Cuando los montañeros dan el primer paso hacia abajo, aprietan los dientes y se encomiendan a los dioses que les permitieron hacer cima. Son conscientes de que todo el esfuerzo se puede ir pendiente abajo en un solo segundo de imprecisión. Saben, también, que a pesar de todos los esfuerzos realizados es precisamente ahora cuando necesitan ser más cautos y perfeccionistas.
Después de saborear el horizonte una última vez, se concentran en la medida que pueden para regresar al campo base, donde todo es seguro. Pero parten de la cima embriagados por el éxito, en parte tomados por un entorno hostil al que han vencido en el primer envite. No olvidan que queda lo más importante: regresar a casa y poder contar su aventura.
Con toda frecuencia, las tragedias en los ochomiles de la Tierra se producen “desescalando”. A veces, el puro cansancio es la causa: algunos montañeros, armados de pasión pero superados por dosis de imprudencia y ambición, parece que solo contemplaban subir, y es en ese esfuerzo donde colocaron todo su arsenal físico y mental.
Otras veces el drama surge a raíz de una inexactitud técnica. Para subir necesitas buenos pulmones y mucho músculo, pero sobre todo determinación. Las bajadas exigen, sin embargo, habilidad y contención: un giro excesivo o un tropezón minúsculo pueden arrastrarte con extrema facilidad al fin de los días.

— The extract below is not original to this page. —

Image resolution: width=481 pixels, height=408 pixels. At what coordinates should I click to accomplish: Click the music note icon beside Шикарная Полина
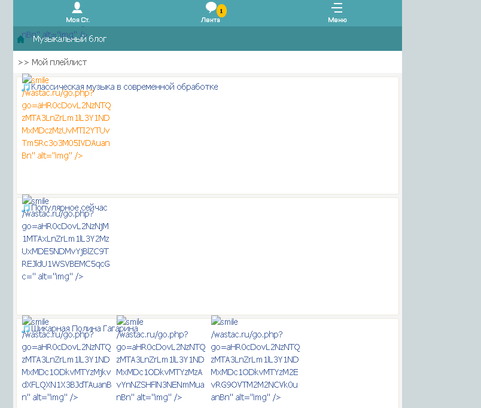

Los españoles hemos empezado a bajar de la crisis sanitaria que ha revolcado nuestras existencias bulliciosos e intensos, quizá para olvidar cuanto antes las semanas de custodia obligada en casa. Por momentos parece que hemos olvidado que el adversario de nuestro sistema inmune sigue ahí, esperando. Y que nada ha cambiado en exceso desde que, a principios de marzo, se pusieran en suspenso, por decreto, nuestras vidas. No hay fármacos solventes, tampoco vacuna y aún estamos muy lejos de la inmunidad de grupo.
Sin embargo, estamos bajando esta trágica cumbre del Himalaya que ya ha provocado solo en nuestro país más de 27.000 fatalidades sin la concentración suficiente, y desde luego sin la precisión debida. No somos un pueblo al que se le dé muy bien alejarse del contacto social. Tampoco somos muy buenos siguiendo directrices. Pero si no hacemos ni lo uno ni lo otro en la medida suficiente, las jornadas que quedan, y son muchas, van a suponer un descalabro en número de víctimas de unas dimensiones difíciles de asumir.
No es ahora mismo tan importante si el Gobierno del país actuó tarde, como esgrime la presidenta de la Comunidad de Madrid, y como parece como mínimo probable. Ni lo es, tampoco, si los 2.400 euros mensuales que cuesta la habitación en la que vive Isabel Díaz Ayuso desde hace dos meses los va a pagar ella, que lo debería hacer, o no. Este descenso implacable y exigente en el que estamos inmersos no parece el mejor lugar para arrojar pecados potenciales a los demás.
Cuando alcancemos el campo base habrá que detenerse, por fin; y respirar, y mirar alrededor. Entonces, deberán establecerse responsabilidades y se deberán cobrar cuentas pendientes. Pero mientras seguimos bajando la irresponsabilidad de unos dificulta la travesía de todos.
En Bilbao y en Sevilla, ciudades que ya han alcanzado la Fase 1, ha sido fácil ver cómo en numerosos lugares los ciudadanos se reunían sin respetar la distancia de seguridad. En Madrid, aún en la fase inicial de la desescalada, la Policía desalojó este último fin de semana 400 fiestas en casas particulares, y disolvió casi un centenar de botellones en la calle o en parques. No, desde luego no parece que estemos siendo rigurosos descendiendo esta pendiente tan sinuosa y helada.
Quizá nunca sabremos si, hace ya casi un siglo, George Mallory, junto a su compañero Irvine, se mató bajando aquella jornada en junio de 1924, a pocos metros de la cumbre del Everest. Pero sus gafas de sol en el bolsillo -por tanto, bajaba ya de noche, argumentan-, y el hecho de que la foto de su mujer Ruth ya no la llevara consigo -había dicho que la dejaría en la cumbre, si la alcanzaba-, hacen sospechar que tal vez sí logró hollar la cumbre, pero no desescalar el Everest con éxito.
Nunca se halló la cámara de fotos del inglés, quizá si se encuentra algún día se resuelva el misterio. Mientras tanto, nosotros deberíamos ceñirnos a la fórmula de manual del neozelandés Edmund Hillary y del sherpa Tenzing Norgay para descender de nuestro propio Himalaya: bajemos de esta crisis como lo hicieron ellos de la cumbre del Everest en 1953, con toda la concentración y toda la disciplina.